* _The task_
Without pictures, return the lines from the one containing "You are a GUI" through the last line of the data below, exactly.

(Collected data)
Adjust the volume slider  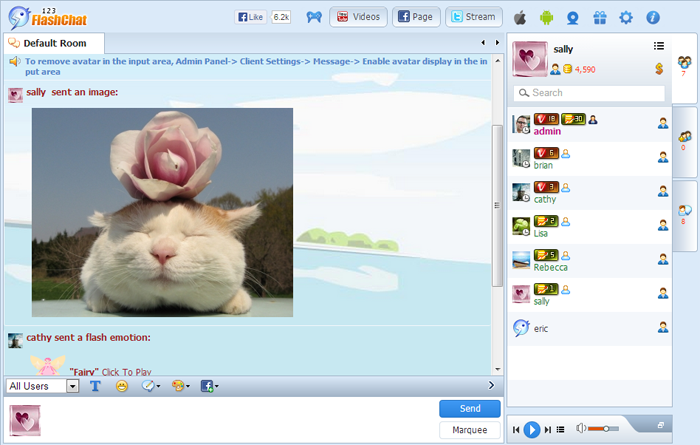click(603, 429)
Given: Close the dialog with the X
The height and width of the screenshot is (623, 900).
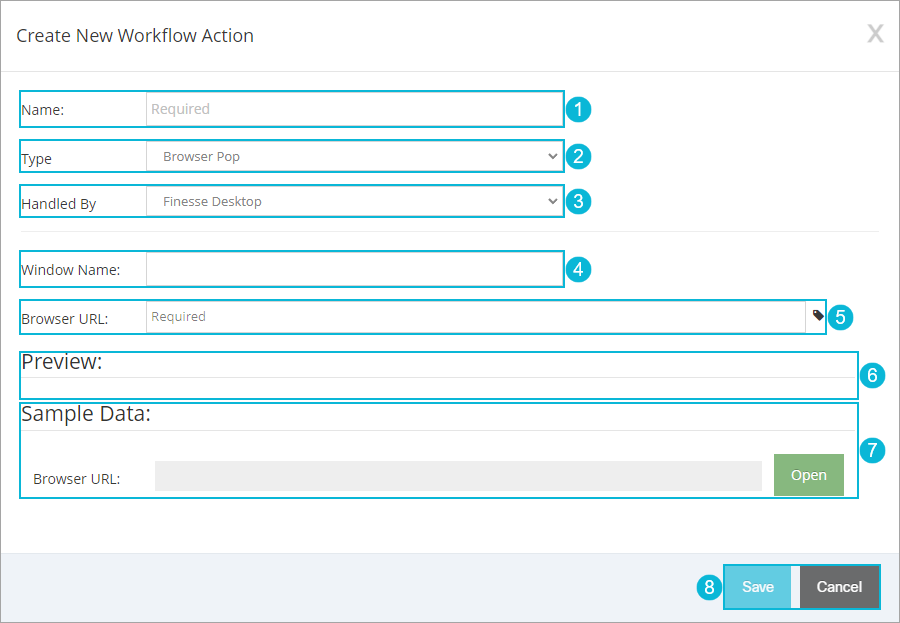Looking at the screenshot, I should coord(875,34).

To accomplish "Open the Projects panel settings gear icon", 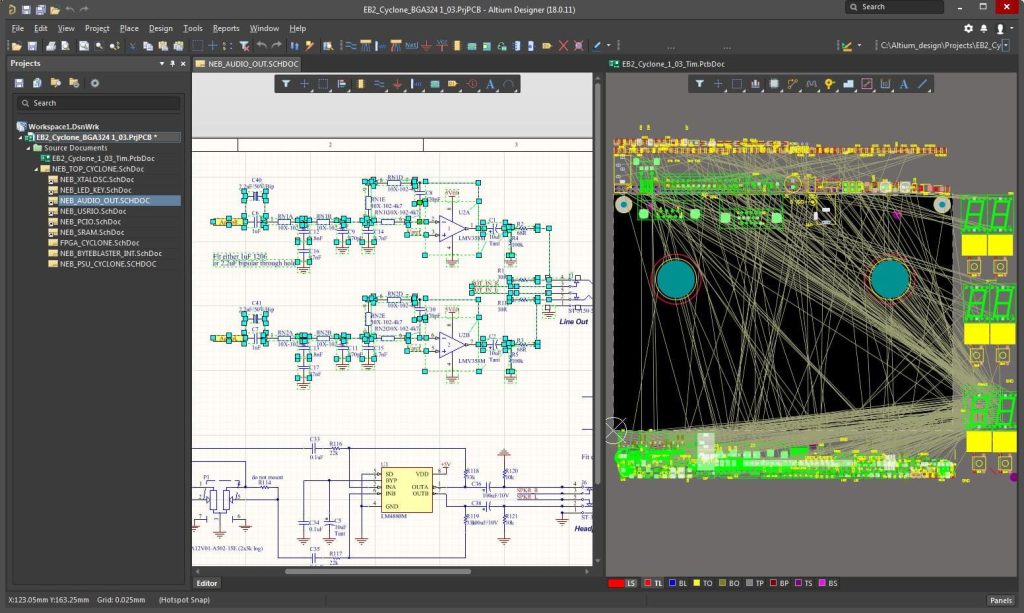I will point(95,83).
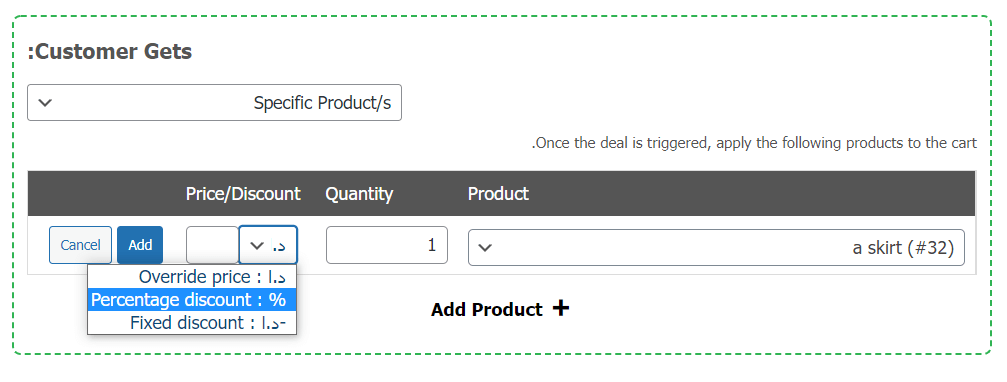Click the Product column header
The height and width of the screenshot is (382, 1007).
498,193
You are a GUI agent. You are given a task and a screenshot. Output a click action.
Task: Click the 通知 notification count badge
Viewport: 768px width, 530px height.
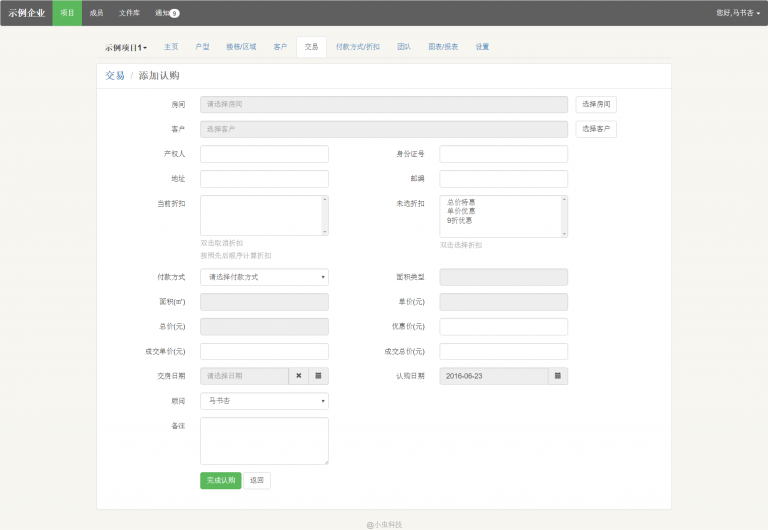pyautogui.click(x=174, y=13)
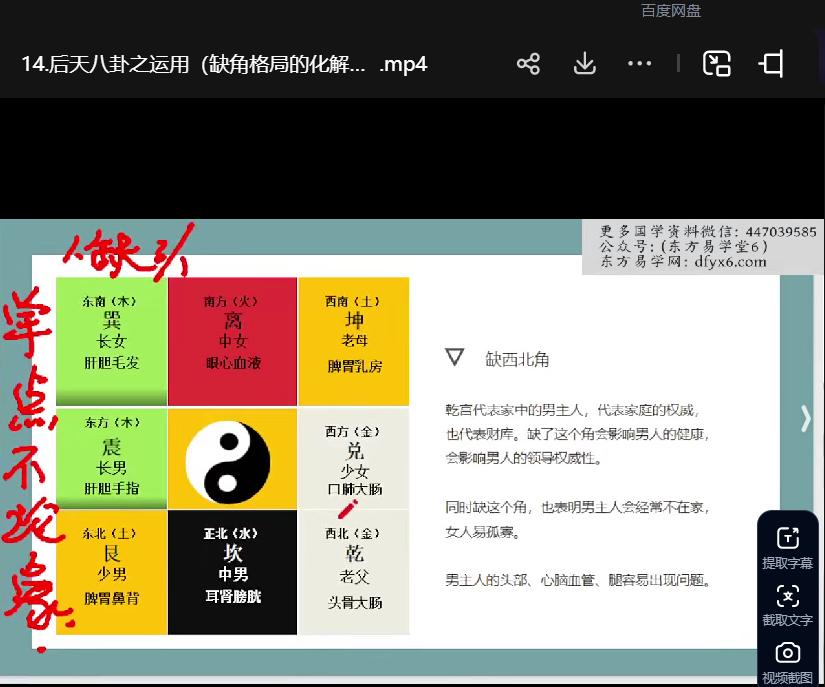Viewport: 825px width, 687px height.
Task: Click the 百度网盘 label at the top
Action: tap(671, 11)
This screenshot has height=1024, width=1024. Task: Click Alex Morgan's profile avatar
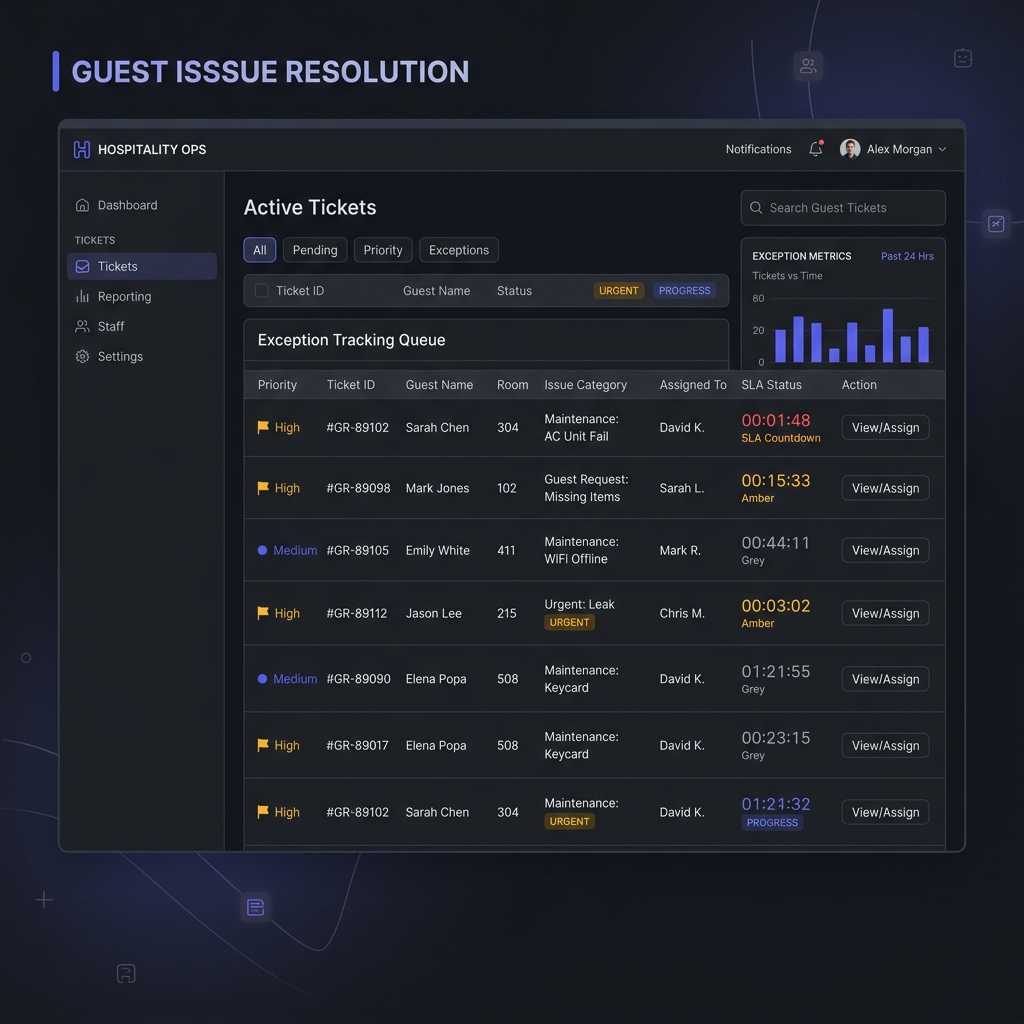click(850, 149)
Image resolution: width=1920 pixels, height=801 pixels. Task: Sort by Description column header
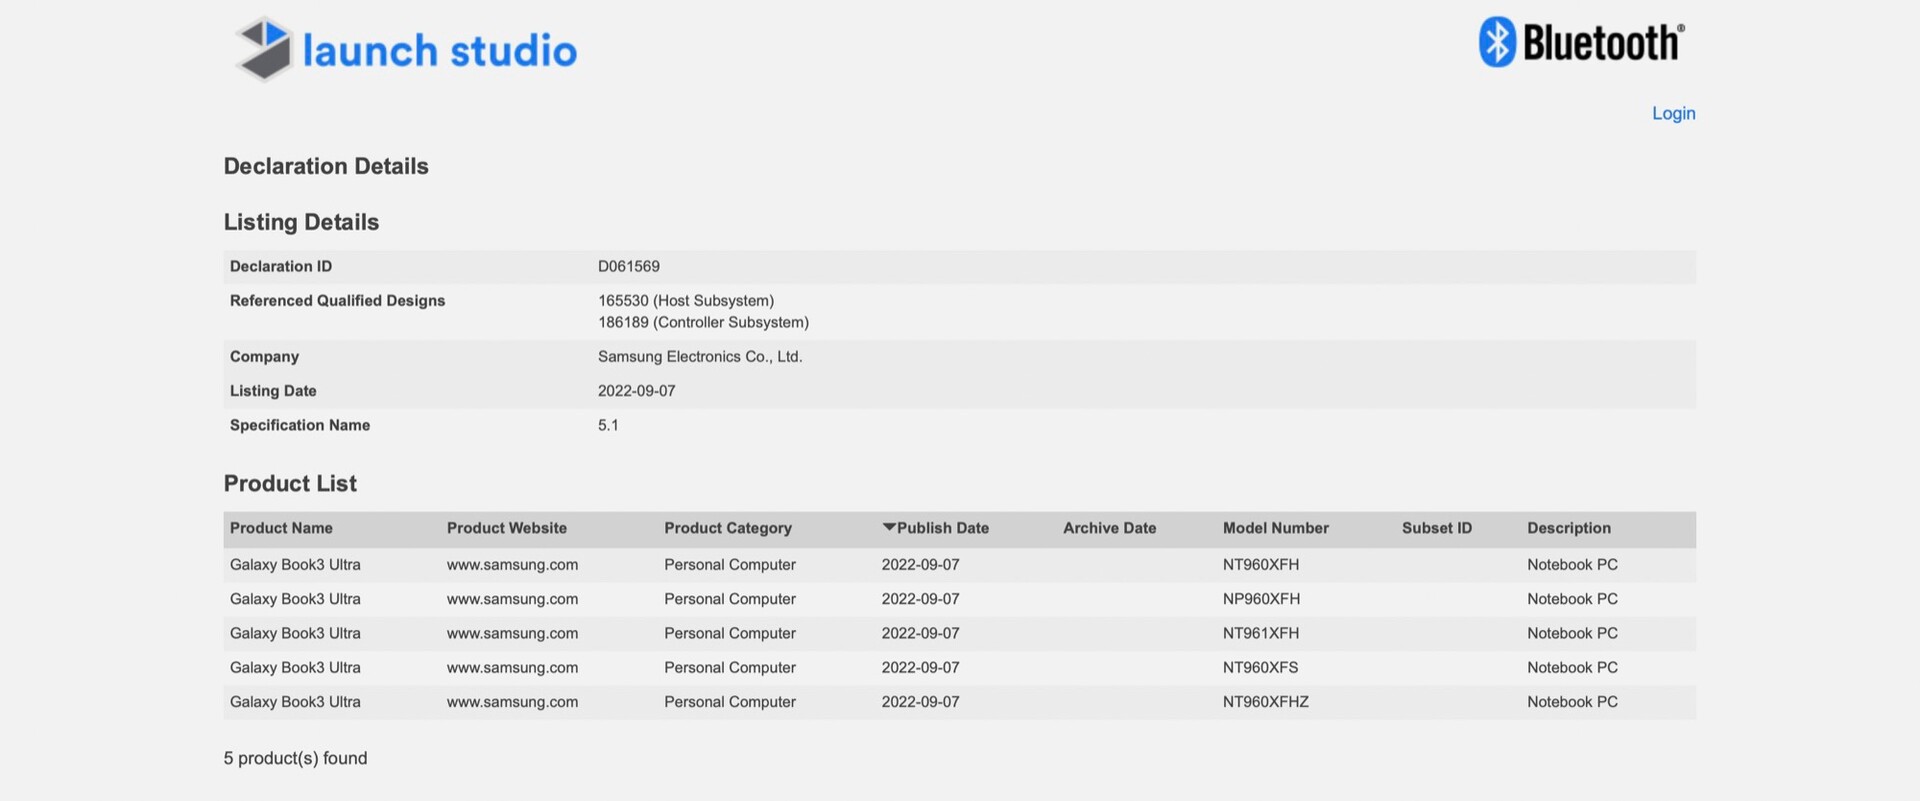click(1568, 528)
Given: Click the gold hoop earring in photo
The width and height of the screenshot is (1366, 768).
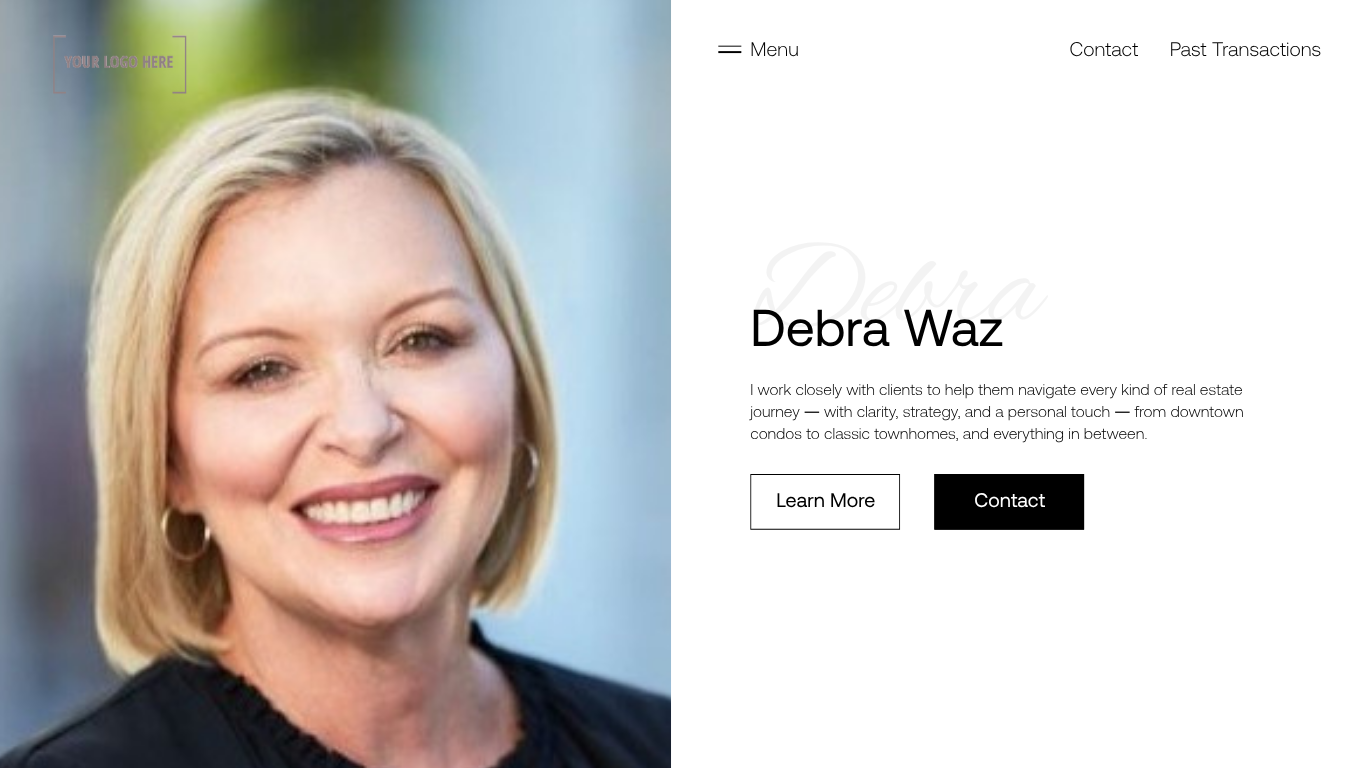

* _Solution for this task_
You are a GUI agent. You are given a task and a screenshot. Output a click action.
Task: Click the 通知 notification count badge
Viewport: 768px width, 530px height.
pyautogui.click(x=174, y=13)
Viewport: 825px width, 687px height.
Task: Click the 百度网盘 label at the top
Action: tap(671, 11)
This screenshot has height=1024, width=1024. Task: Click Alex Morgan's profile avatar
click(850, 149)
Image resolution: width=1920 pixels, height=801 pixels. Task: Sort by Description column header
click(1568, 528)
Given: Click the gold hoop earring in photo
The width and height of the screenshot is (1366, 768).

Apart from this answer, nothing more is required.